Task data
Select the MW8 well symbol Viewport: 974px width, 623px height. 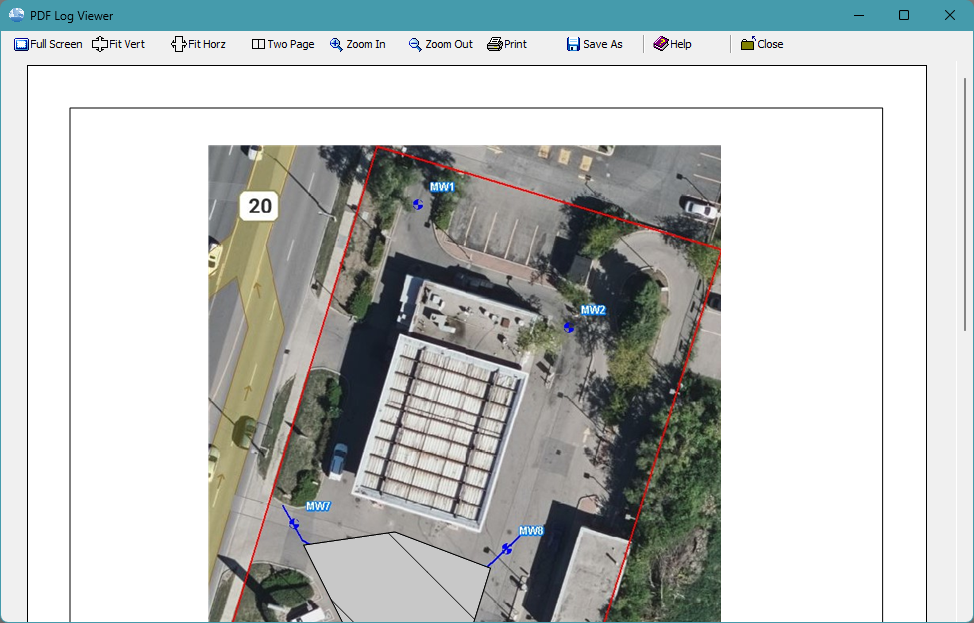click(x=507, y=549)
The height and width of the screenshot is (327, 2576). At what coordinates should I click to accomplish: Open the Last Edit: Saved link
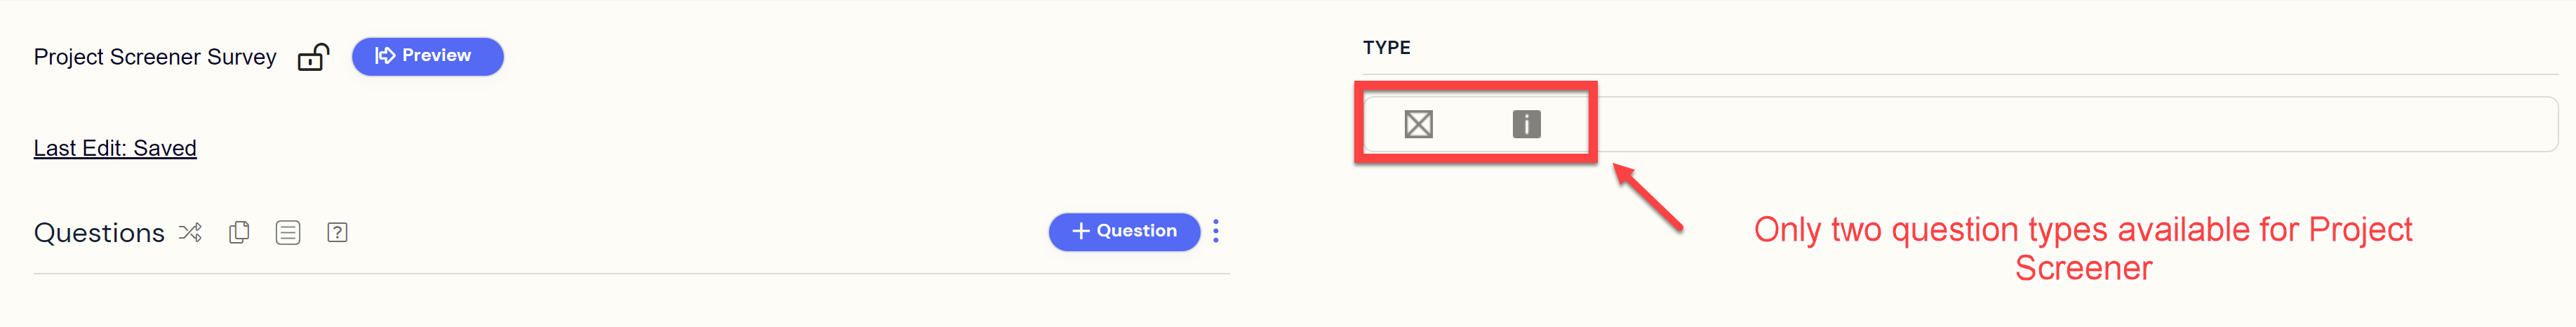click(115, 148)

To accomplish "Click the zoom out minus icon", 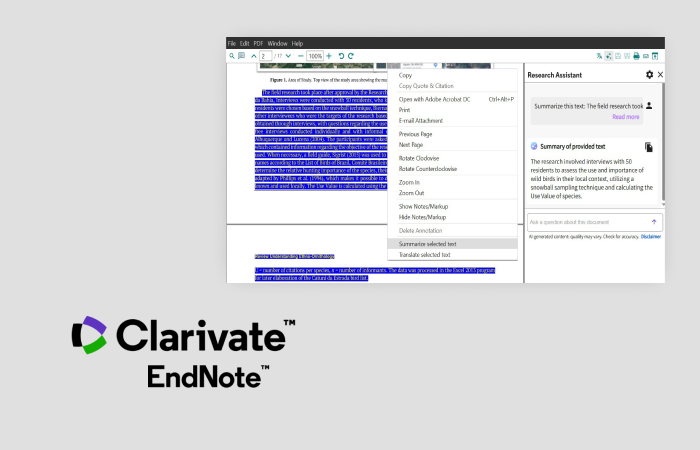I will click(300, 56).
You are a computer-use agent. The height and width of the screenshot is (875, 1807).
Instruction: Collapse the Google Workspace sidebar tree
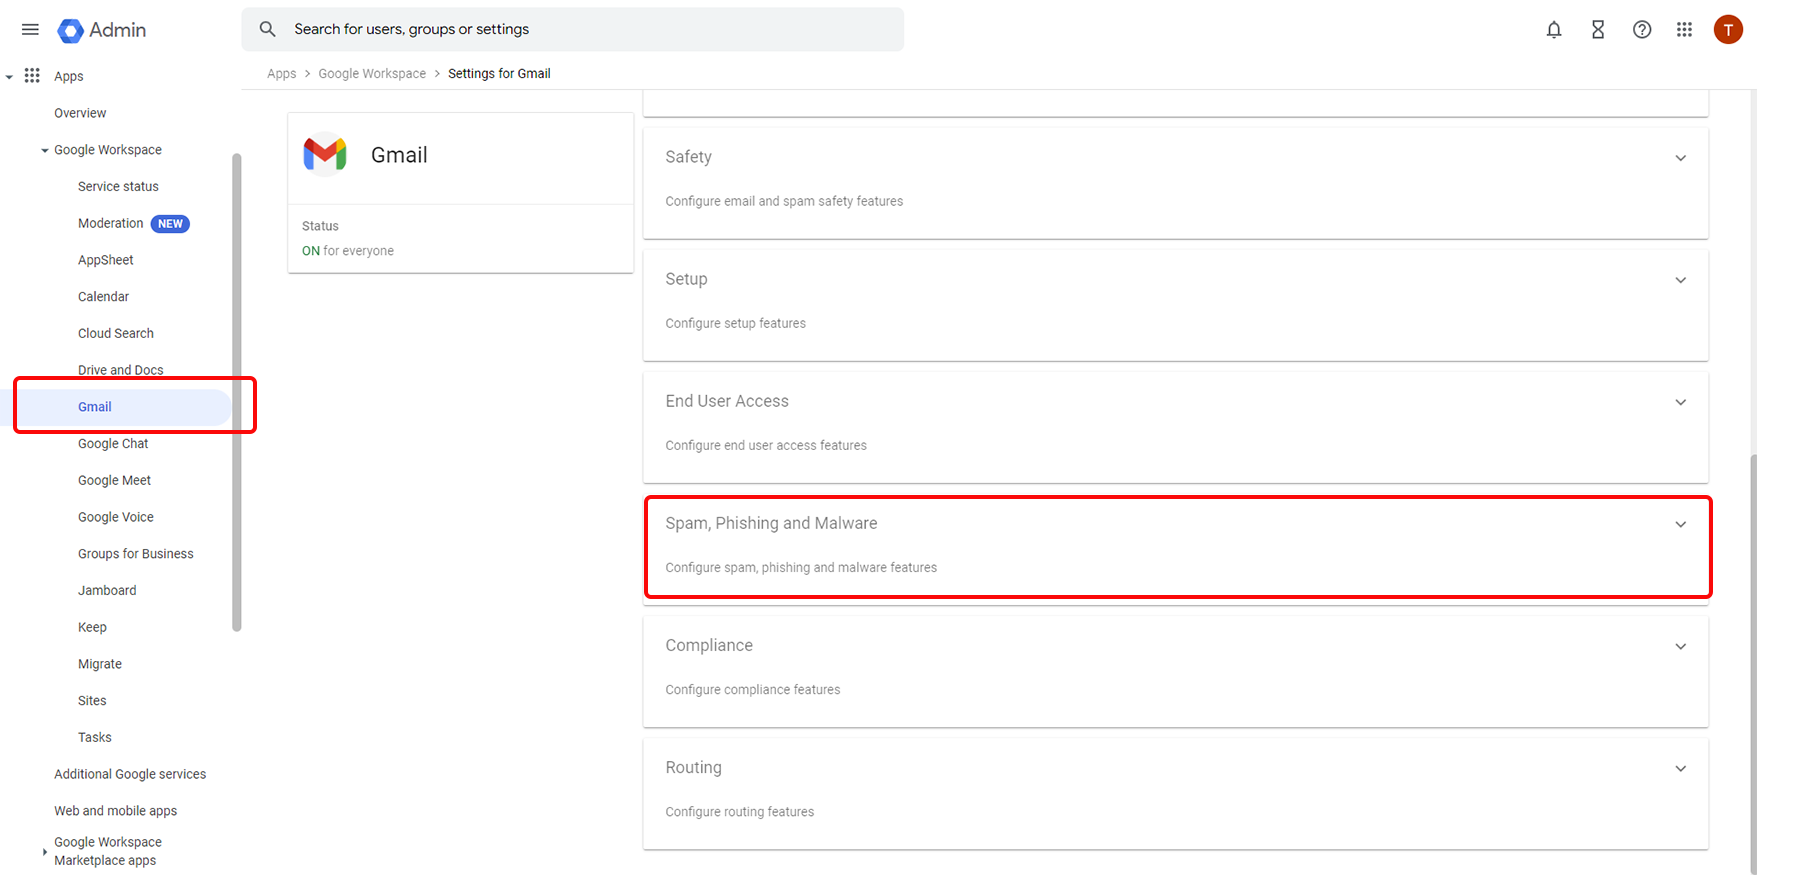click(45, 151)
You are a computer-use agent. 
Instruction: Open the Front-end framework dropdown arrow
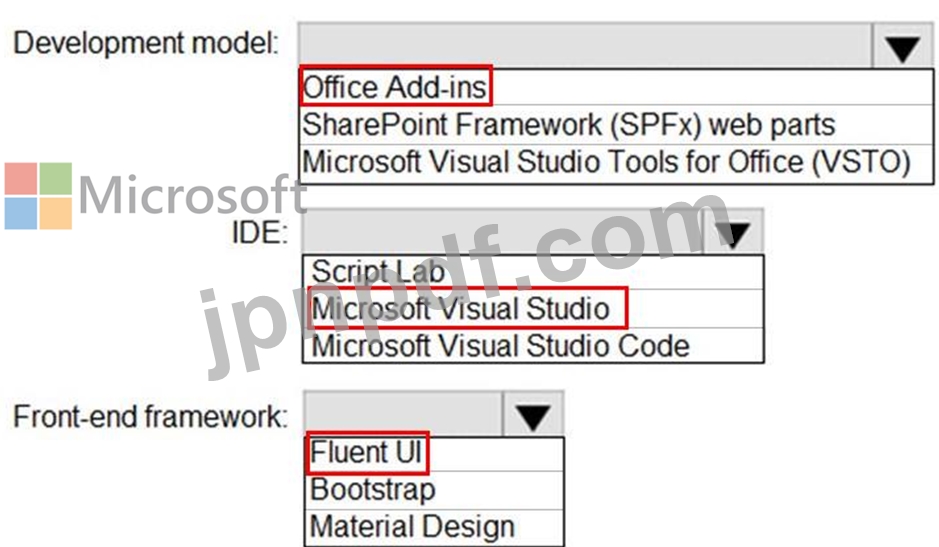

What is needed
Copy all lines from the data above that contain the word "agent".

Task output
You are a computer-use agent. The height and width of the screenshot is (875, 1807).
You are a computer-use agent. 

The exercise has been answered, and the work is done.